RACGP registrars demand apology, compensation

5 minute read

Lawyers for a group of affected trainees say they have ‘a strong case’ against the college over the exam failures.

Lawyers for registrars let down by the RACGP remote fellowship exam process have written to the college demanding a full apology and financial compensation in addition to fee reimbursement.

The letter from Gardner Legal and Regulatory says the clients – a group of affected registrars represented by Australian Health Practitioners Advisory Solutions (AHPAS), which hired the lawyers – do not want to bring legal proceedings, but are prepared to do so.

“Like any sensible litigant, they would greatly prefer to work with the RACGP than oppose it in a Court,” the 27 October letter says.

“However, our clients consider they have a strong case against the RACGP with respect to the loss it has caused them. If the RACGP is not willing to attempt to negotiate and resolve the matter, we expect to receive instructions to bring proceedings against the RACGP in respect of the above without further delay.”

The letter to RACGP CEO Dr Matthew Miles is from the firm’s director David Gardner, who represented Dr Anchita Karmakar in her case against the Professional Services Review. Dr Karmakar, whose Federal Court hearing has been delayed by COVID-19, is now CEO of AHPAS, an advocacy and educational network.

Dr Miles told TMR: “The RACGP has received a letter from Gardner Legal & Regulatory, which acts for a group of GP registrars concerning the failure to deliver the recent KFP and AKT. We have acknowledged receipt of the letter and intend to provide a more detailed response. The letter has also been provided to our insurer, Zurich.

“I acknowledge how frustrating the experience has been for candidates, their families and those who have supported their exam preparation.”

Over six pages, Mr Gardner sets out the “significant harm” caused to the registrars who were due to sit the remote KFP and AKT exams on 9-10 October that had to be cancelled after the failure of the online platform.

“Having deliberately placed itself in the position of gatekeeper of the specialty,” Mr Gardner writes, “the RACGP owes a duty to those who are training to become general practitioners under its programs to ensure that it delivers the pathways to Fellowship that it promises.”

Many of the candidates had tenuous employment arrangements or had visas dependent on their achieving fellowship. Many had taken significant time off from both work and family life to study.

Stressful experiences on the day included being informed by proctors that the issues were their own fault; being updated by the college by text message when use of phones risked failing the exams; proctors appearing to respond from a script with no apparent comprehension of the situation; and proctors being rude or failing to communicate at all.

The RACGP had pushed ahead, the letter says, despite trial exams in which not only did the online system not work as it should, but the online proctors “communicated poorly and did not appear to understand English”.

The letter also outlines the trainees’ data security concerns, given they had to have their photos taken and share their photo IDs, names, dates of birth and addresses with people overseas – thought to be in The Philippines and India but this has never been confirmed.

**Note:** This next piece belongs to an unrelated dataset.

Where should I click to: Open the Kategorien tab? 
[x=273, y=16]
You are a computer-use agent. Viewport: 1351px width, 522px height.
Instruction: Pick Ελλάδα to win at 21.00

“Given the entirely unsatisfactory way in which the foreign service provider operated, our clients also have grave concerns with respect to their personal information,” Mr Gardner writes.

His clients welcome “as a first step” the college’s pledges to reimburse the exam fees, provide a rerun that won’t count if failed and an additional exam cycle in which to complete the exam, and commission an independent investigation.

But in addition, “our clients require a genuine apology and explanation by the RACGP as to exactly what happened, including why it chose the online proctoring service that it did, and why it proceeded to use that service after it initially failed during the trial exams”.

They also seek compensation for financial losses, including lost income and expenses incurred to study and attend both the cancelled and the makeup exams, and lost income from delayed fellowship.

“The RACGP must also must immediately take steps to compensate them … and provide a clear pathway for claims for such loss to be made to the RACGP (without the need for proceedings against the RACGP to be issued in each case).”

Further, the college must satisfy them as to what happened to their data and what protections were in place; it must ensure flexibility on resitting exams; and it must find a way to fast-track affected international medical graduates to fellowship, given the “potentially catastrophic impact that delay may have” on them.

Registrars have told TMR that many candidates “have been pushed to the point of despair and some to the point of suicide, as families and relationships have broken down because of the RACGP’s failure, and yet they persist in charging expensive membership fees and offer nothing in return”.

They also say the promised refunds “have been slow to arrive”. The college told TMR that 80% of them had been processed.